The legislation defines a serious domestic violence offence as those appearing under part 3 of the Crimes Act 1900 (NSW), which carry more than 14 years prison time and have been perpetrated by an intimate partner.

Soon to appear under section 54D of the Crimes Act, the offence of coercive control, which involves controlling and abusive behaviour by an intimate partner, can serve to target First Nations women victims of domestic violence as prejudicial policing systems often see Aboriginal victims charged.

And due to systemic criminal justice prejudice, more First Nations domestic violence suspects, as well as complainants, will be remanded than their non-Indigenous counterparts under the new law, at a time when only 3 percent of the NSW population is Indigenous, yet it constitutes 31 percent of New South Wales adult inmates.

Other major bail reforms 

Another amendment is that under section 18 of the Bail Act, which includes matters a bail authority can consider when determining whether to grant bail to an accused, so that the behaviours captured under the Crimes (Domestic and Personal Violence) Act 2007 (NSW) are included.

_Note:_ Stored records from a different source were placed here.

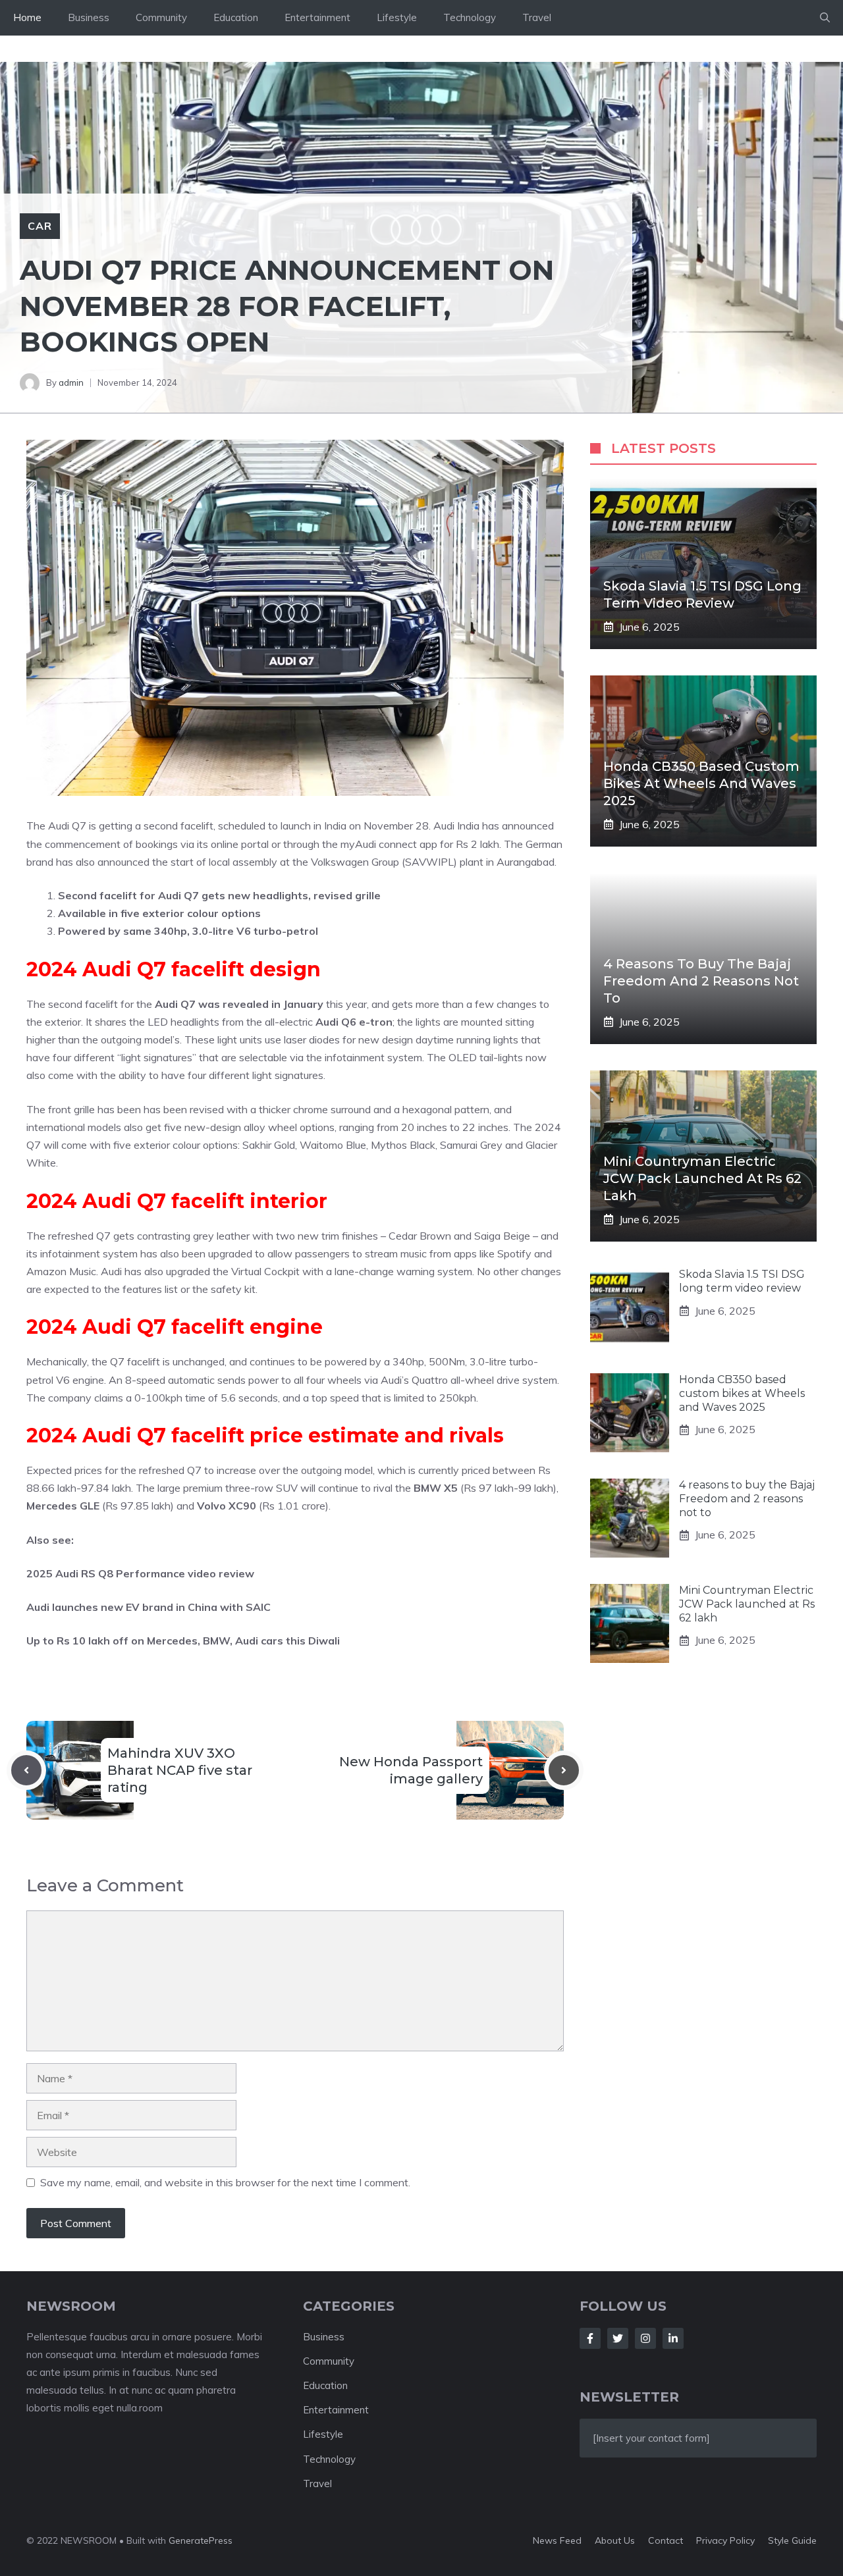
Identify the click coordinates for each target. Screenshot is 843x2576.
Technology (469, 17)
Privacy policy (725, 2540)
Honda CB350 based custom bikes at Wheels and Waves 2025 (701, 783)
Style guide (792, 2540)
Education (235, 17)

These behaviours appear under section 6A(2) of the Crimes (Domestic and Personal Violence) Act, which involves consideration of physical abuse or violence, including strangulation and sexual assault, as well as any history of animal abuse or stalking.

The Domestic Violence Bail Amendment further inserts section 28B into the Bail Act, which contains a stipulation that defendants who were required to show cause due to a serious domestic violence offence and were then granted bail, are made to wear an electronic monitoring device as a condition of bail.

And the final change made is that serious domestic violence and coercive control will be inserted into section 40 of the Bail Act, so stays of release apply, which means if bail is granted, a prosecutor can apply for a stay that sees the accused continue to be held until a higher court reconsiders bail.

Social programs not criminal law

“These legislative reforms come after the NSW government announced a $230 million package to improve the response to domestic and family violence through primary prevention, early intervention and crisis response measures,” the 14 May NSW government press release outlines.

Announced on 6 May, and to be distributed over the next four years, the Minns government DFV package involves funding programs that assist women and their children fleeing domestic violence situations, along with an expansion of case management support.

As the calls for tougher laws rose in the constituency, these other measures, that apply to the community and attempt to prevent crime before it is committed, are what the DFV sector has been calling for, not another tough-on-crime crackdown that does nothing to stop domestic violence.

“Real investment is required,” Domestic Violence NSW chief executive Delia Donovan said in an April statement. “We know that domestic and family violence is preventable. There is a clear and immediate need to invest in changing community attitudes and behaviours.”

“Addressing the drivers of gendered violence is key to stopping it before it starts,” the chief executive added. “The number of lives saved depends on the funding the NSW government is willing to commit to in its upcoming budget.”